By John Haughey, The Center Square
Florida Gov. Ron DeSantis’ campaigns to prohibit cruise ships from requiring proof of COVID-19 vaccinations and school districts from imposing mask mandates are facing rigorous – and in one case, successful – constitutional challenges.
U.S. District Judge Kathleen Williams on Sunday night granted Norwegian Cruise Line a temporary injunction blocking implementation of Senate Bill 2006, which bans businesses, including cruise ships, from requiring vaccination proof or face $5,000 fines for each violation.
Williams said Florida failed to “provide a valid evidentiary, factual, or legal predicate” for banning vaccination proof, noting Norwegian “has demonstrated that public health will be jeopardized if it is required to suspend its vaccination requirement.”
Unless the ban is reinstated by Saturday, Norwegian will require vaccination proof for all passengers and crew when the Miami-based operator, the world’s third-largest, resumes sailings Saturday.
“We want nothing more than to sail from Miami, the Cruise Capital of the World, and from the other fabulous Florida ports and we welcome [Sunday's] ruling that allows us to sail with 100% fully-vaccinated guests and crew, which we believe is the safest and most prudent way to resume cruise operations amid this global pandemic,” Norwegian President and CEO Frank Del Rio said in a statement.
The governor’s office said Monday the state would appeal the ruling.
“A prohibition on vaccine passports does not even implicate, let alone violate, anyone’s speech rights, and it furthers the substantial, local interest of preventing discrimination among customers based on private health information,” the governor's office said in a statement.
Meanwhile, DeSantis’ executive order prohibiting school districts from requiring masks also is going to drag the state into court.
A group of 27 parents and their children with disabilities filed a federal lawsuit Friday in the U.S. Southern District of Florida in Miami, claiming the governor’s executive order violates the Americans with Disabilities Act and illegally threatens to withhold funding from districts that impose mask mandates.
DeSantis “does not have the authority to threaten school districts with loss of funding if they protect their students with disabilities health and rights to be in an integrated learning environment,” the lawsuit said.
The Florida Board of Education agreed Friday to a proposal championed by DeSantis and Education Commissioner Richard Corcoran to allow students facing “COVID-19 harassment” in districts that require masks to be eligible for a Hope Scholarship, a voucher program that pays for private school tuition for bullied students.
The law infringes on the First Amendment, Norwegian contends.

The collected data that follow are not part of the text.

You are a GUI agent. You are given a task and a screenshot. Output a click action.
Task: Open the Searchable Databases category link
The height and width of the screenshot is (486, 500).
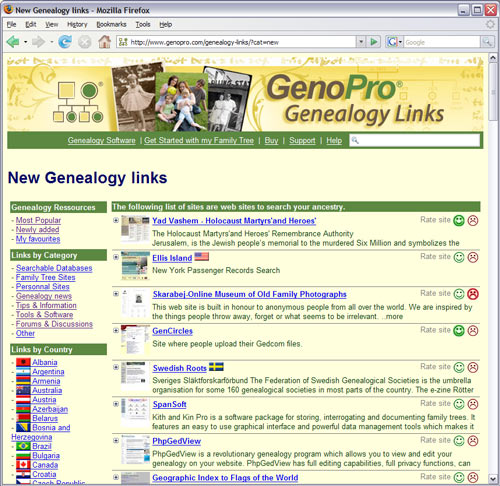click(x=54, y=268)
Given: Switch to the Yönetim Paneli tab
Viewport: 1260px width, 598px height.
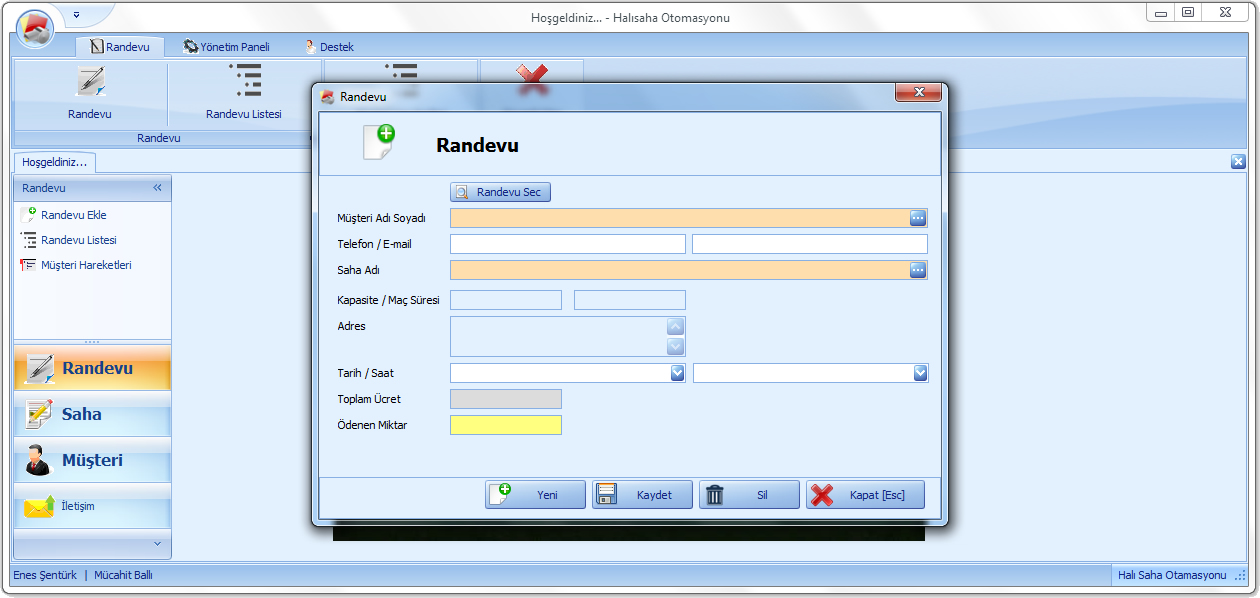Looking at the screenshot, I should point(226,47).
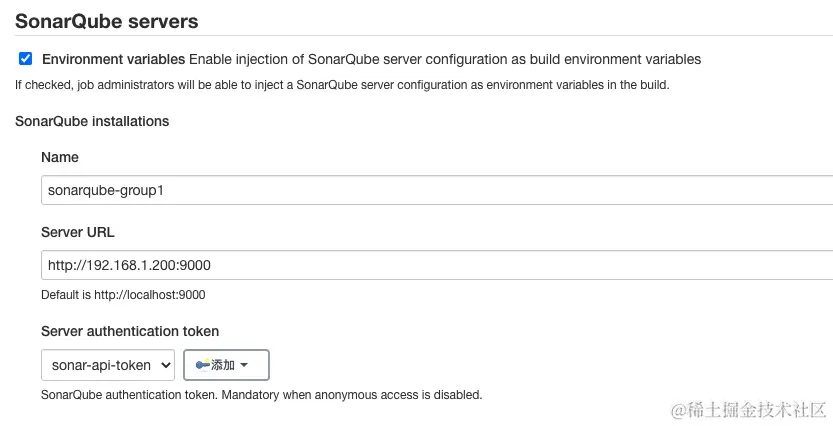Click the "Default is http://localhost:9000" hint
The height and width of the screenshot is (426, 833).
[123, 295]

The state maintains it is necessary to prevent discrimination against passengers who don’t get vaccinated.
Williams’ ruling follows July’s decision by a three-judge panel of the U.S. 11th Circuit in Atlanta that repealed and then reinstated U.S. Middle District of Florida Judge Steven Merryday’s ruling that cruise-line regulations outlined by the federal Centers for Disease Control & Prevention’s “conditional sale order” cannot be enforced on Florida’s $8.1 billion cruise industry.
Norwegian and other cruise operators maintain their customer base is not going to sea without assurances they are safe from the disease.
Norwegian insists it has a right to voluntarily comply with CDC regulations and, unless it can do so, the suit maintains Norwegian “will not be able to sail as it has assured its passengers (who overwhelmingly support vaccination and documentation of same) it is otherwise poised to do. The result would be a devastating, unrecoverable loss for everyone – not only for (Norwegian) but also for tens of thousands of passengers, employees and stakeholders who all benefit from (Norwegian) resuming safe operations as planned.”